Pour en savoir plus, écoutez ce podcast d’une heure de Radio France : https://www.radiofrance.fr/franceculture/podcasts/la-science-cqfd/placebo-les-faits-derriere-l-effet-4083744
Résumé du podcast « Placebo – les faits derrière l’effet »
Ce podcast est une exploration du phénomène de l’effet placebo, présent dans la pratique médicale
depuis des siècles et qui fait l’objet d’une attention croissante dans la recherche actuelle.
L’effet placebo n’est pas simplement une question de croyance ou d’auto-suggestion, mais il
entraîne de véritables changements biologiques, notamment par la libération d’opioïdes
endogènes dans le cerveau. L’effet placebo est souvent sous-estimé malgré sa puissance
démontrée, même dans des traitements invasifs tels que la chirurgie. Les experts Didier Bouhassira et Gregory Scherrer discutent également de la façon dont les attentes des patients et le contexte des soins influencent la force de cet effet, et de son rôle crucial dans la pratique médicale moderne, que ce soit de
manière consciente ou non. ils abordent aussi les questions éthiques et politiques entourant l’utilisation du placebo en médecine.
Points clés sur l’effet placebo…
- « [L’effet placebo] a souvent une connotation négative et pourtant, l’effet placebo est un phénomène extrêmement important et puissant. »
- « Si le principe actif d’un médicament placebo n’existe pas, quelque chose se passe réellement dans le cerveau. »
- « Avec la découverte de l’implication des opioïdes endogènes dans l’effet placebo, on comprend que l’effet placebo est réel. »
- « Nous utilisons l’effet placebo tous les jours, mais de manière plus ou moins inconsciente. »
- « Grâce à ces études contre placebo, nous avons pu arrêter cette intervention, qui avait certes un effet placebo, mais qui avait aussi des effets indésirables. »
- « En général, les médecins essaient de favoriser, d’optimiser l’effet placebo, les effets non spécifiques, afin d’améliorer les résultats. »
Retranscription de l’interview
L’effet placebo est aussi ancien que la pratique médicale et ces dernières années, la recherche sur le sujet s’accélère.
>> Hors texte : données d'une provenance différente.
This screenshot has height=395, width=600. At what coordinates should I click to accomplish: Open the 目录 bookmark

Que comprenons-nous de ce phénomène psychobiologique ? Il a souvent une connotation négative et pourtant, l’effet placebo est un phénomène extrêmement important et puissant. Ce n’est pas seulement une question d’espoir ou d’attitude positive.
Si le principe actif d’un médicament placebo n’existe pas, quelque chose se passe réellement dans le cerveau. Dans un grand nombre de cas, on observe une réduction des symptômes pour le traitement de la douleur ou de différentes maladies. Un nouveau circuit neurologique vient d’être identifié. Quels sont les mécanismes cérébraux impliqués ?
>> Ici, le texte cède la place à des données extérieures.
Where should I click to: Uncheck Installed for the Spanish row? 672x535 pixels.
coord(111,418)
« Didier Bouhassira, bonjour. Vous êtes médecin, neurologue et directeur de l’unité Inserm Physiopathologie et Pharmacologie Clinique de la Douleur de l’hôpital Ambroise Paré à Boulogne Billancourt. Et nous sommes en ligne avec Grégory Scherrer, bonjour. Vous êtes professeur de biologie cellulaire, physiologie, neurosciences et pharmacologie, chercheur à l’Université de Caroline du Nord, et le co-auteur de cette étude qui vient de paraître dans la revue Nature.
Merci à vous deux d’avoir accepté notre invitation, ici, en direct, dans nos studios à France Culture, et merci à vous qui nous écoutez. Vous pouvez nous écouter tout en nous suivant sur Twitter, tous les jours nous publions pour vous plein de liens, plein de ressources, c’est sur notre fil à ScienceCQFD et ça commence tout de suite.
Alors, comment fonctionne l’effet placebo et est-il possible d’augmenter son efficacité ? Quels sont les mécanismes neurobiologiques en jeu ? Et quels sont les enjeux des recherches futures sur cet effet ? Nous sommes ensemble jusqu’à 17 heures pour répondre à ces questions. Nous commençons par l’effet placebo le plus célèbre, l’homéopathie. »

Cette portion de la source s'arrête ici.